• _Exercise_
Pictures are not part of the copy. Write out exactly the lines from the line with "Image resolution: width=1441" through the end of the entries below.

[Dataset excerpts]
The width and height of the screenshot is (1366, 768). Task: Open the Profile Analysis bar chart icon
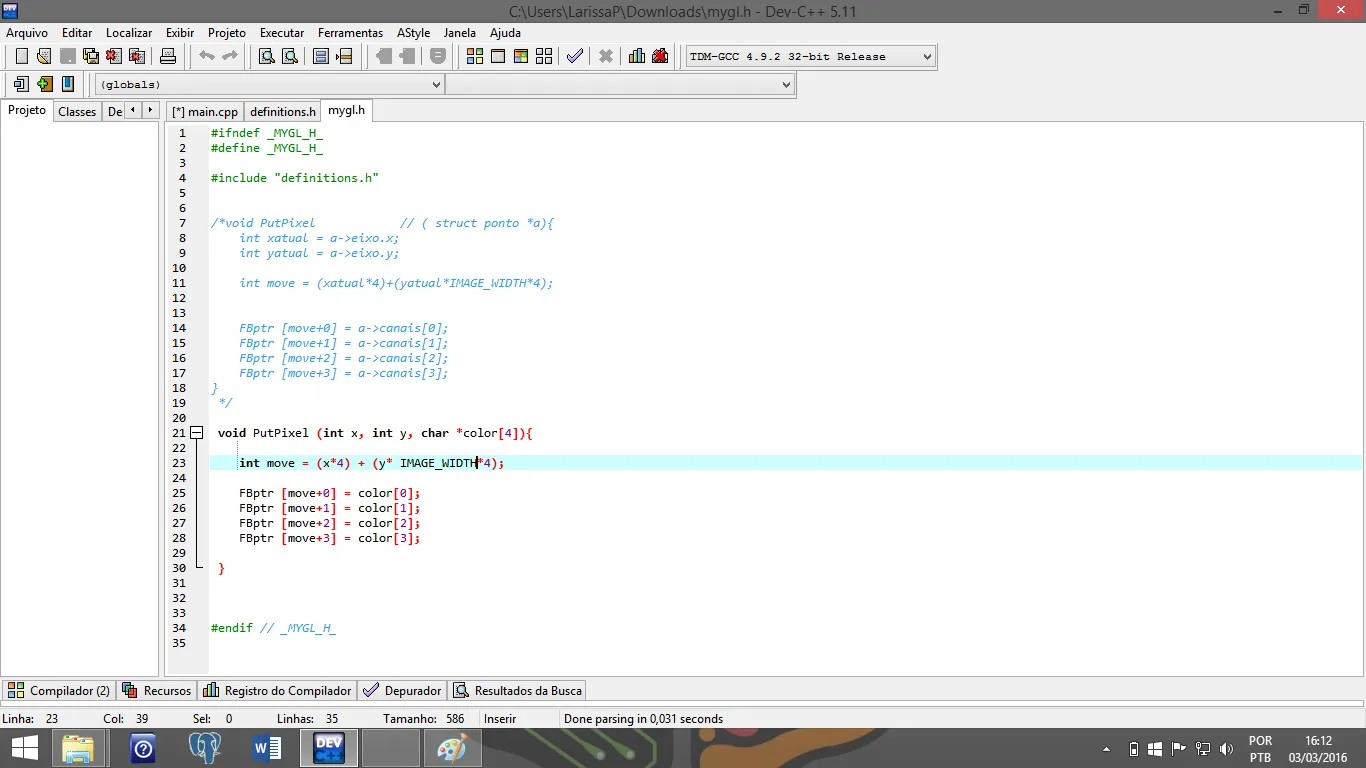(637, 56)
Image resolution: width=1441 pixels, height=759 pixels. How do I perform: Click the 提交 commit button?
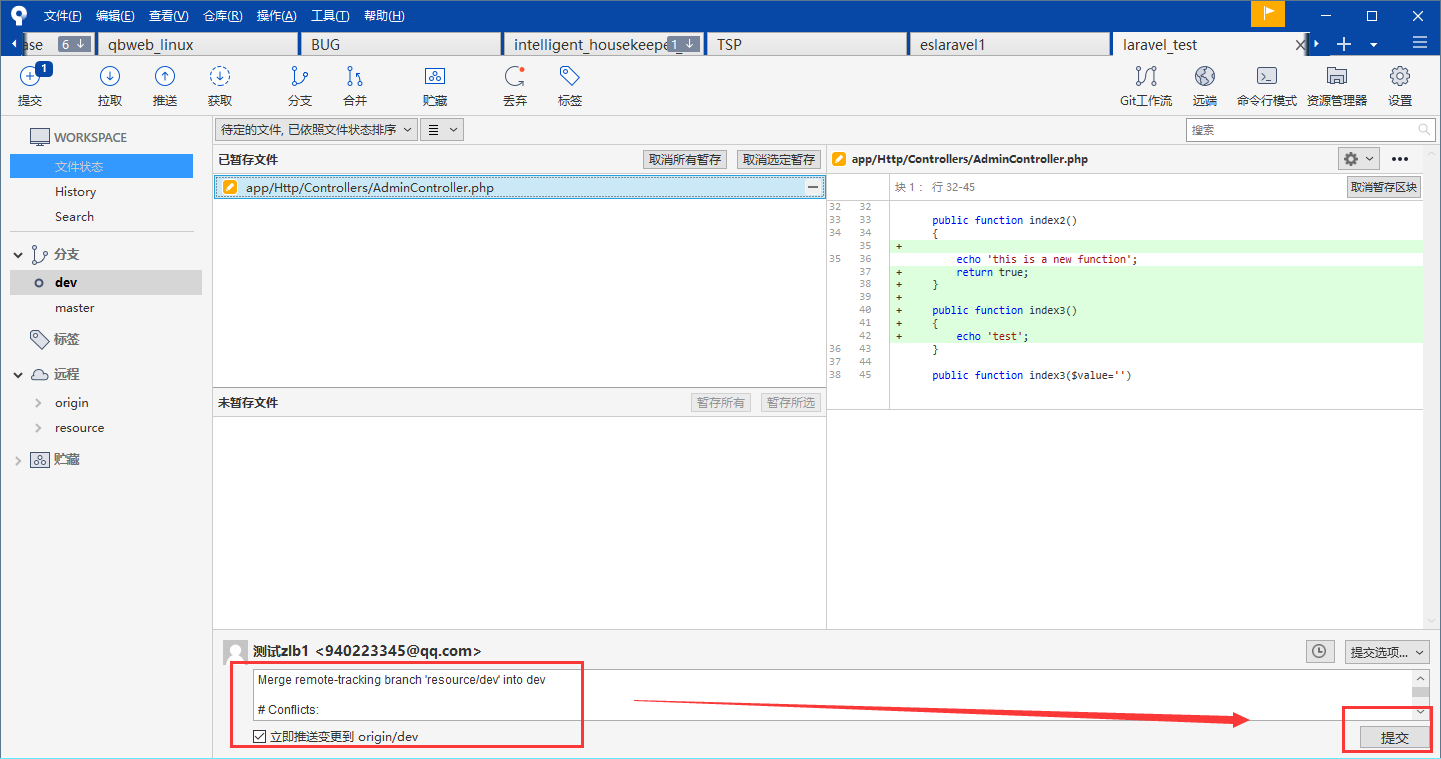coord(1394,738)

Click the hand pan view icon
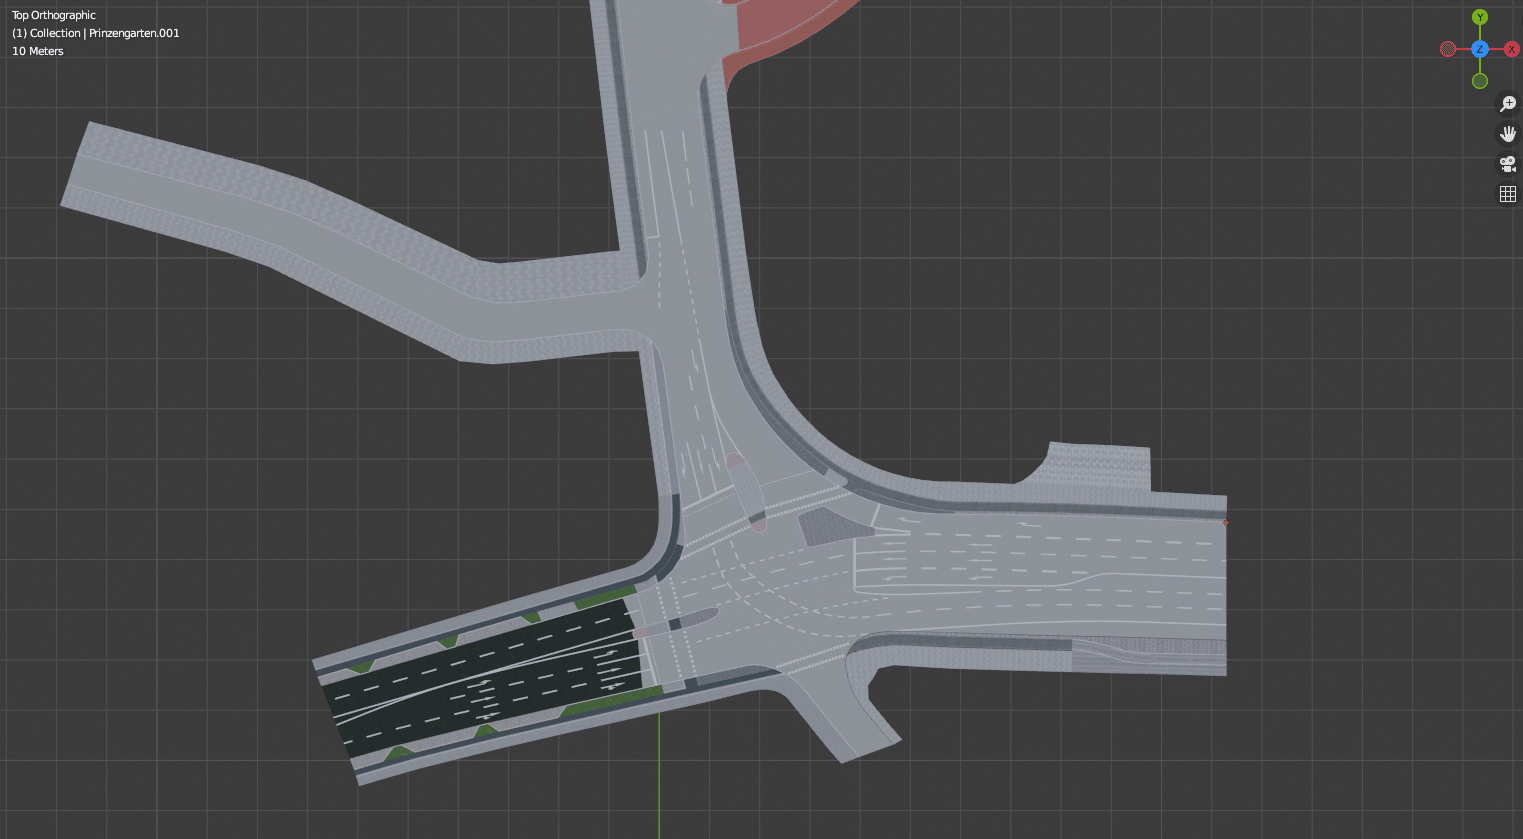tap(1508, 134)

• _Written answer_
Image resolution: width=1441 pixels, height=759 pixels. How do I perform: Click the 提交 commit button?
coord(1394,738)

Click the hand pan view icon
tap(1508, 134)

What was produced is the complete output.